__LIST OF TASKS__
**1)** Copy, word for word, the stretch of the overview of Solving the Procrastination Puzzle from "Do you put off" through "Puzzle book overview.".
**2)** Extend the overview of Solving the Procrastination Puzzle, continuing from its final sentence.

__EXCERPT__
────────────────────

Do you put off work that needs to get done? What’s the book Solving the Procrastination Puzzle about?
In Solving the Procrastination Puzzle, psychologist Timothy A. Pychyl contends that you aren’t procrastinating because you’re bad at managing your time. Instead, you’re procrastinating because you haven’t learned how to handle your emotions.
Read below for a brief Solving the Procrastination Puzzle book overview.
Overview of Solving the Procrastination Puzzle
All of us know (some of us quite intimately) what procrastination is. This counterproductive but irresistible tendency tempts us into putting off a task to get some benefits now in exchange for some costs later. In his book Solving the Procrastination Puzzle (2013), psychologist and professor Timothy A. Pychyl explains that by telling yourself “I don’t feel like it” and putting a task off until later, you prioritize how you feel in the short term over the goals you want to achieve in the long term. In doing so, you’re knowingly sabotaging your own progress, and you might not even realize why you’re doing it. Pychyl contends that procrastination is less of a problem with managing our time and more of a problem with managing our emotions. Without learning to handle the emotions that cause you to put off your tasks, you’re stuck.
Pychyl spent his career researching procrastination and how it affects our well-being. He retired from his position as an associate professor at Carleton University in Ottawa in 2022, and in 2023 he created a procrastination-focused series for the popular Waking Up meditation app. Pychyl sees procrastination as a puzzle you have to solve: You have to understand each of its pieces and how they fit together. Pychyl contends that if you can identify what emotions are causing you to put off the tasks you chronically delay, then you can start to see your procrastination habit—and a realistic path to curtailing it—more clearly.
What Is Procrastination?
Throughout the book, Pychyl corrects some common misconceptions about procrastination—like the idea that we procrastinate because we’re bad at managing our time or the belief that to kick the procrastination habit, we have to put a stop to any kind of delay that slows our progress toward our goals. In this section, we’ll take a look at how Pychyl explains what procrastination is and how he explains what procrastination isn’t (making a useful distinction between procrastination and other, more productive kinds of delays).

────────────────────

__DATA SHOWN__
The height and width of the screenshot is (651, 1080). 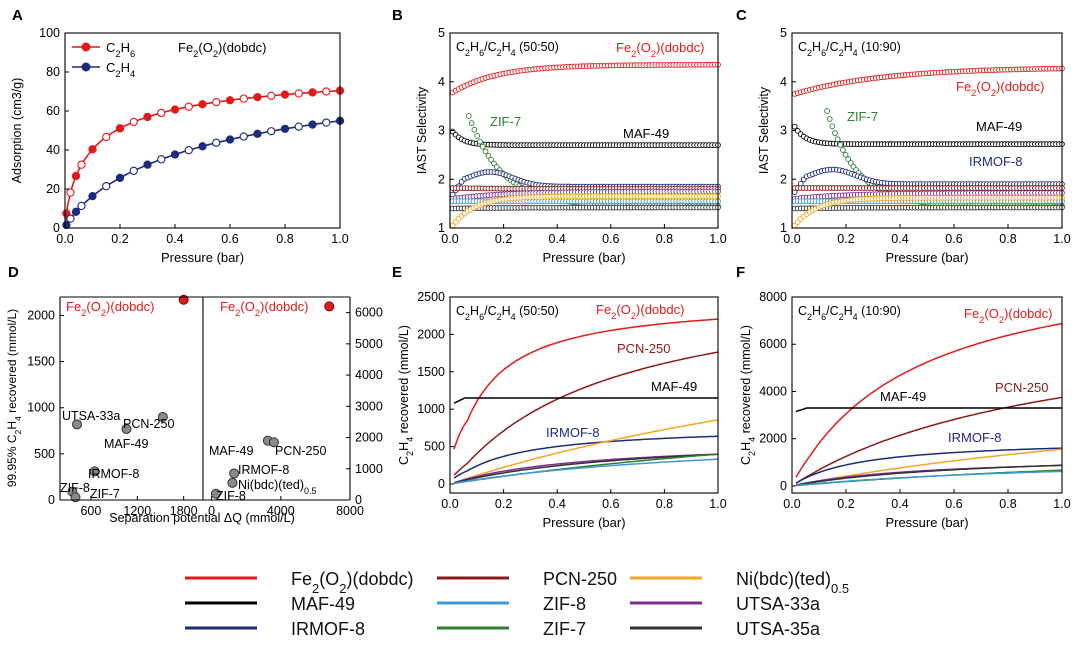 I want to click on y-tick-label: 5000, so click(x=369, y=344).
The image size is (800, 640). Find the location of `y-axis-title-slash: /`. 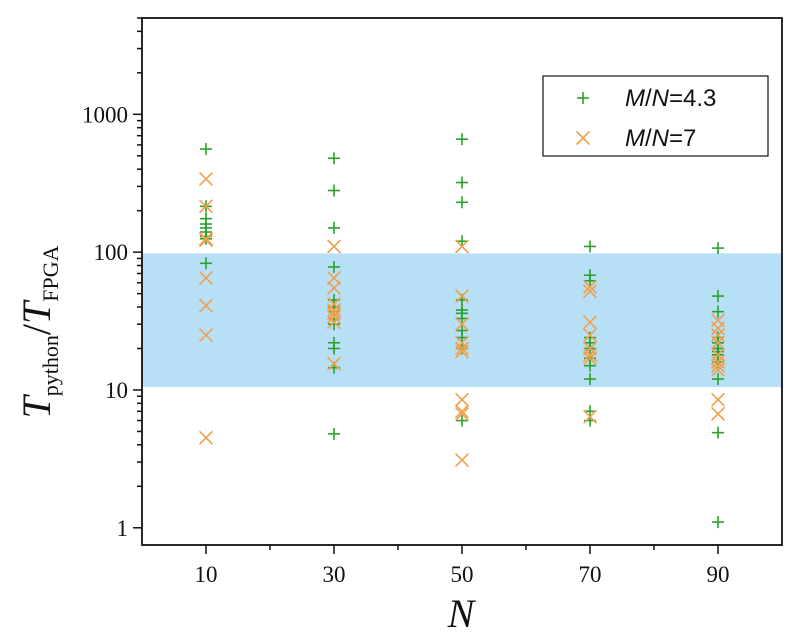

y-axis-title-slash: / is located at coordinates (36, 329).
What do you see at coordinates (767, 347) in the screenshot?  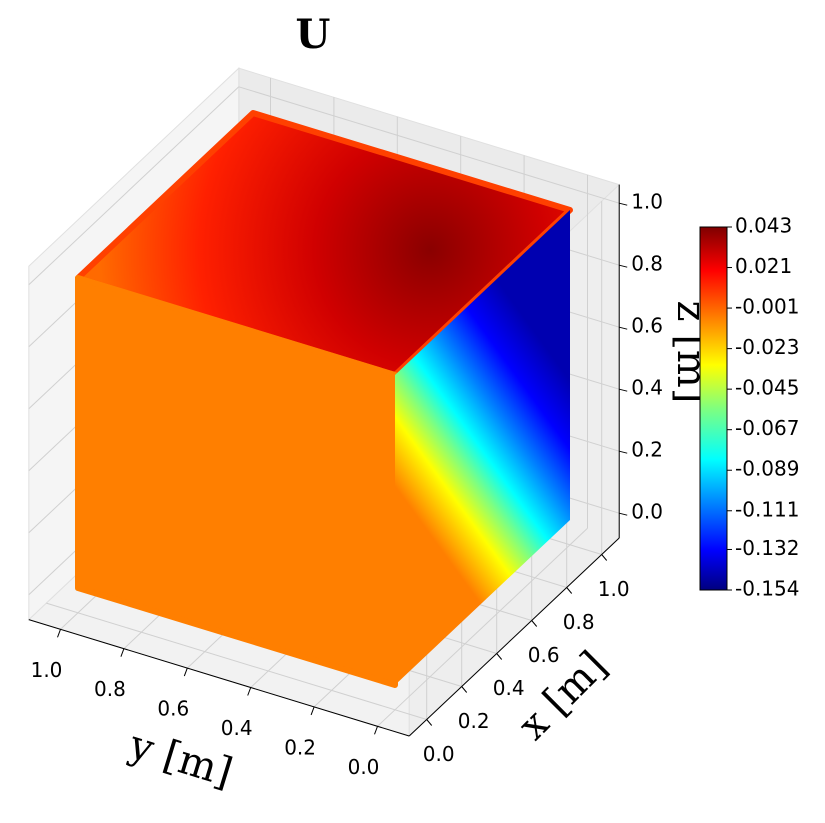 I see `colorbar-tick-label: -0.023` at bounding box center [767, 347].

────────────────────

__TASK-BY-TASK OUTPUTS__
**1)**
Do you put off work that needs to get done? What’s the book Solving the Procrastination Puzzle about?
In Solving the Procrastination Puzzle, psychologist Timothy A. Pychyl contends that you aren’t procrastinating because you’re bad at managing your time. Instead, you’re procrastinating because you haven’t learned how to handle your emotions.
Read below for a brief Solving the Procrastination Puzzle book overview.

**2)**
Procrastination Isn’t About Time, But Emotions
Procrastination is a choice to postpone a task you need to complete, even though you know that negative consequences will follow. Pychyl explains that when you choose to procrastinate, you deliberately make a decision that sabotages your progress toward your goals. But your knowledge that there will be consequences doesn’t make the habit any easier to overcome. That’s because procrastination isn’t rational: Instead, it’s driven by emotions.
You’ve likely heard that procrastination results from a failure of the cognitive capacity psychologists call self-regulation: the ability to manage your emotions, attention, and behavior so you can work toward your goals or act according to your values. Pychyl contends that procrastination is specifically a failure of emotion regulation. He explains that you procrastinate because you want to feel positive emotions, and you achieve that by avoiding tasks that make you feel negative emotions about your work or yourself.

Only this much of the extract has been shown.